Thaler’s response, I think, misinterprets my argument. Of course I am well aware that Thaler and other advocates pf libertarian paternalism realize that regulators are “human just like everyone else.” Indeed, in my post I linked some important articles on regulatory irrationality by Thaler’s coauthor Cass Sunstein. The problem is that this recognition of regulators’ “humanity” gets lost in libertarian paternalists’ policy recommendations, where the implicit assumption of regulator rationality plays a crucial role. If the libertarian paternalists built in to their theory the fact that regulators cannot be expected to be more rational than consumers (and, for reasons, I indicated in my post are often likely to be less rational), then it is unlikely that they would continue to advocate government regulation as a good solution for consumers’ cognitive biases.
On his second point, I did not contend that a “perfectly reliable” estimate is required. Rather, I linked an earlier post where I argued that regulators don’t have anything close to an even partially reliable way of estimating the benefits that consumers derive from risky activities such as smoking, drinking, sky diving, and so on. They may know how great a health risk these activities pose, and thus have some way of at least roughly estimating their costs. But they can’t measure the utility that consumers get from doing these things. That is especially true when consumers’ tastes and preferences vary greatly. And it’s hard to have an accurate cost-benefit analysis when at best you can only estimate one side of the ledger.
Thaler’s example of the dangerous cribs somewhat obscures these points because it relates to children, a group we typically do not allow to choose for themselves on a wide range of issues and do not trust them to estimate their own utility. Paternalism with respect to adults is a different matter. Even in the case of the cribs, however, Thaler’s analysis obscures as much as it reveals. Assuming that a dozen children did die, one would still want to know how many that was relative to the total number of users, how good those cribs were relative to their competitors in other ways, and so on. A dozen dead children is, of course, horrible.

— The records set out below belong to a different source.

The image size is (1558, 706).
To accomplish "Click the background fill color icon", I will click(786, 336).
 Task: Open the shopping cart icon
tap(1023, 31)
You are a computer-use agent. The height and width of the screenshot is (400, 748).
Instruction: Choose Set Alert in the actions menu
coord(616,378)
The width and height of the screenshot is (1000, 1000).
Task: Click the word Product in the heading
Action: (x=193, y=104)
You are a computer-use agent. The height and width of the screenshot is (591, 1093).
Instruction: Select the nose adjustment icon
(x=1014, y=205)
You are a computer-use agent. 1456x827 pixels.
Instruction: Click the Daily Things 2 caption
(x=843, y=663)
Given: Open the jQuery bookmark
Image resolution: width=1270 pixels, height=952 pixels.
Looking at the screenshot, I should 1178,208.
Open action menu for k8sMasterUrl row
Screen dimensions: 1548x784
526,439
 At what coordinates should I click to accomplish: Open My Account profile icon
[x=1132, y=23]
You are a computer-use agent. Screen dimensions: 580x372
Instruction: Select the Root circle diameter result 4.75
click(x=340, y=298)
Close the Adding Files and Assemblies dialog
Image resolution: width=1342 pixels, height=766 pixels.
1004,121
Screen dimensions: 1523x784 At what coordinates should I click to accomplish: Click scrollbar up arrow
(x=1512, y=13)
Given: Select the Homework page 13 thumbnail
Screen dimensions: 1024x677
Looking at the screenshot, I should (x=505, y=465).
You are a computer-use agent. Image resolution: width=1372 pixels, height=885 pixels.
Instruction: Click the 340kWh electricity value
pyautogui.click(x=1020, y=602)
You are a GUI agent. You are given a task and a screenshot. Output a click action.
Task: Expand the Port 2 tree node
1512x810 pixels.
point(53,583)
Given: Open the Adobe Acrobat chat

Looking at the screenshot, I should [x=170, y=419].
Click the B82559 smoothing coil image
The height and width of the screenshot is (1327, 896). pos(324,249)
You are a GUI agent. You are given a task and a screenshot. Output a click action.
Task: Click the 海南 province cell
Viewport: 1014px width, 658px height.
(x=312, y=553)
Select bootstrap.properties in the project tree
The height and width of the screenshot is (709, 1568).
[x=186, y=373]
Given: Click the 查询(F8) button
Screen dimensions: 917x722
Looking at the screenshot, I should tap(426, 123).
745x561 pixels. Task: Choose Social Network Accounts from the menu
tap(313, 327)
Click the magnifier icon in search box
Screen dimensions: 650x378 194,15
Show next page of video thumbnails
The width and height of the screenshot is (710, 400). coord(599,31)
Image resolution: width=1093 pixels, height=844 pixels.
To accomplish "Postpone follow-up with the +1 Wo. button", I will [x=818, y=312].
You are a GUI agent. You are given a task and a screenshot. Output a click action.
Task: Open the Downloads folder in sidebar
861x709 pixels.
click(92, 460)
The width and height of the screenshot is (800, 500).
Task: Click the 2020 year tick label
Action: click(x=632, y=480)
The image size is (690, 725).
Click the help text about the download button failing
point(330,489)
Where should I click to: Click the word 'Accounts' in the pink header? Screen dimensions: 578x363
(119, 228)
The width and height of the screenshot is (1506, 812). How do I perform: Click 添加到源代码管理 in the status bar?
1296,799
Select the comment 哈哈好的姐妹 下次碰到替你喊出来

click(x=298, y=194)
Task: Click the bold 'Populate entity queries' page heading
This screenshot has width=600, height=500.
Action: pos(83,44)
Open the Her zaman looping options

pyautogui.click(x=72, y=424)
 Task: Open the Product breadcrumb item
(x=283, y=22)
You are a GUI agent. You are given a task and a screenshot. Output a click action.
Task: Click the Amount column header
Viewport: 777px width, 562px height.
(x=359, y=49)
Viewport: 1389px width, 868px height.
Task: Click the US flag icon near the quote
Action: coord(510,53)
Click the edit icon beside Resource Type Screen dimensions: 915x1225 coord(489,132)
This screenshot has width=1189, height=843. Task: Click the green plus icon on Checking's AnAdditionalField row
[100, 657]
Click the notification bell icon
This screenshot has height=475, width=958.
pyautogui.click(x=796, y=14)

But many more children than that are injured or die each year from activities such as taking baths and bicycle accidents. Yet that doesn’t mean that the government should forbid parents to allow their children to take baths and ride bikes. Some low-probability risks are sometimes worth tolerating even in the case of children.
The rest of Thaler’s essay is devoted to responding to others who can fend for themselves. However, I want to briefly note the significance of Thaler’s dismissals of the possibilities that paternalistic regulation might lead to “slippery slope” effects and that regulators might use their authority to impose their own personal preferences or those of the majority of voters. Thaler says that that’s not what he and his coauthors want regulators to do; he wants them to “choos[e] the choice architecture that is your best guess of what the participants would choose for themselves if they had the time and expertise to make an informed choice.” But once we recognize that regulators and voters are prone to cognitive biases “just like everyone else,” there is every reason to expect these and other negative impacts of expanded paternalistic regulatory authority to occur. Indeed, the assumption that our own preferences are right for everyone is one of the most common cognitive biases of all. The “best guess” of a cognitively biased regulator as to what others will choose if they were were well-informed is likely to be very similar to the regulator’s estimate of what he himself would do under such conditions. Thaler’s laudable desire that regulators avoid these pitfalls does not prove that they actually can or will do so.
UPDATE: I should note that in my initial post, I wasn’t sufficiently clear about the distinction between what libertarian paternalists understand in their own minds and what is built into their theory. In my view, they clearly do understand that regulators aren’t fully rational in the former sense, but have failed to incorporate it into their analysis in the latter. I am sorry for any misunderstandings this might have caused.